Feinstein, who had supported Clinton throughout the primaries, told reporters the former first lady called her Thursday afternoon and asked for the use of her house.
Obama "was very gracious," Feinstein said. "He said he would go wherever, whenever Sen. Clinton wanted."
"This is a deeply personal time, too, you know," Feinstein said. "Barack is trying to put things together for a major presidential campaign. There are a lot of decompression and nerve endings that need to come together."
One of Clinton's top supporters, fellow New York Sen. Charles Schumer, said Friday that Clinton would agree to be Obama's running mate if he offered the No. 2 spot to her.
"She has said if Sen. Obama should want her to be vice president and thinks it would be best for the ticket, she will serve, she will accept that. But on the other hand, if he chooses someone else she will work just as hard for the party in November," Schumer told ABC's "Good Morning America."
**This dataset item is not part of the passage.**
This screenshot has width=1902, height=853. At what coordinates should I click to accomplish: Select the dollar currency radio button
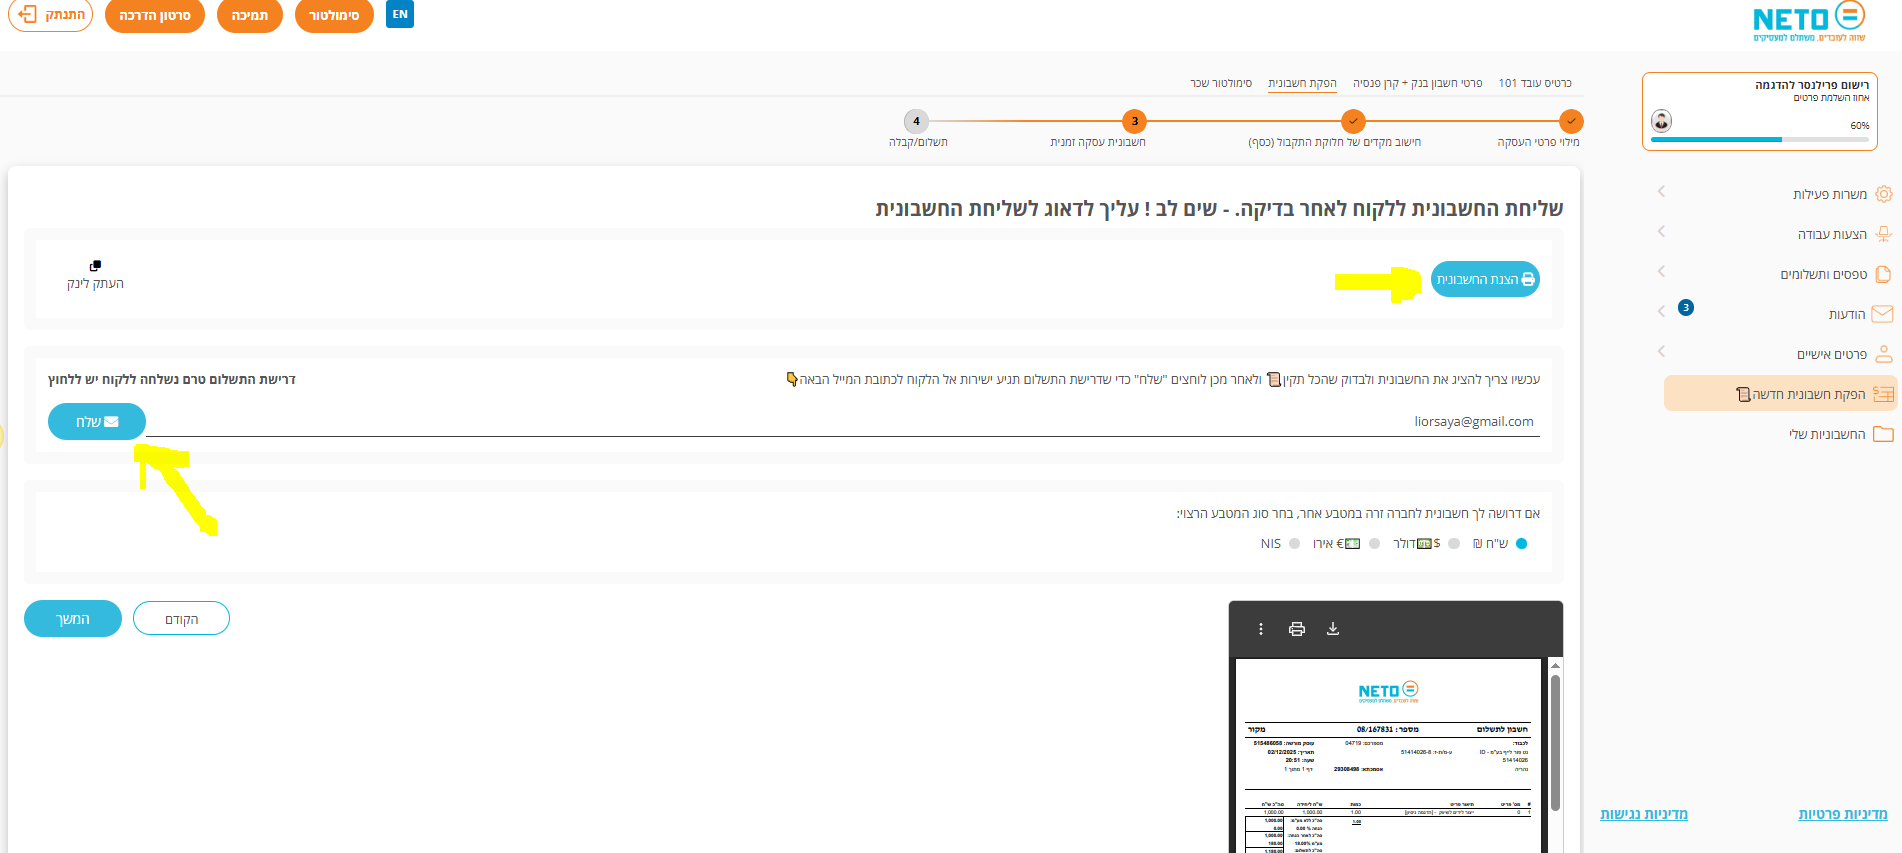point(1454,544)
Schumer said the meeting between Clinton and Obama was not about the vice presidency.
His comments came a day after a Clinton spokesman Howard Wolfson denied reports that Clinton was actively campaigning to be on the ticket.
"She is not seeking the vice presidency, and no one speaks for her but her," Wolfson said Thursday. "The choice here is Sen. Obama's and his alone."
Senate Majority Leader Harry Reid, who had remained uncommitted throughout the primaries, endorsed Obama Friday.
Obama is "a once-in-a-generation leader who connects with the hopes and dreams of the American people and will deliver the long-overdue change that our country desperately needs," the Nevada Democrat said in a statement.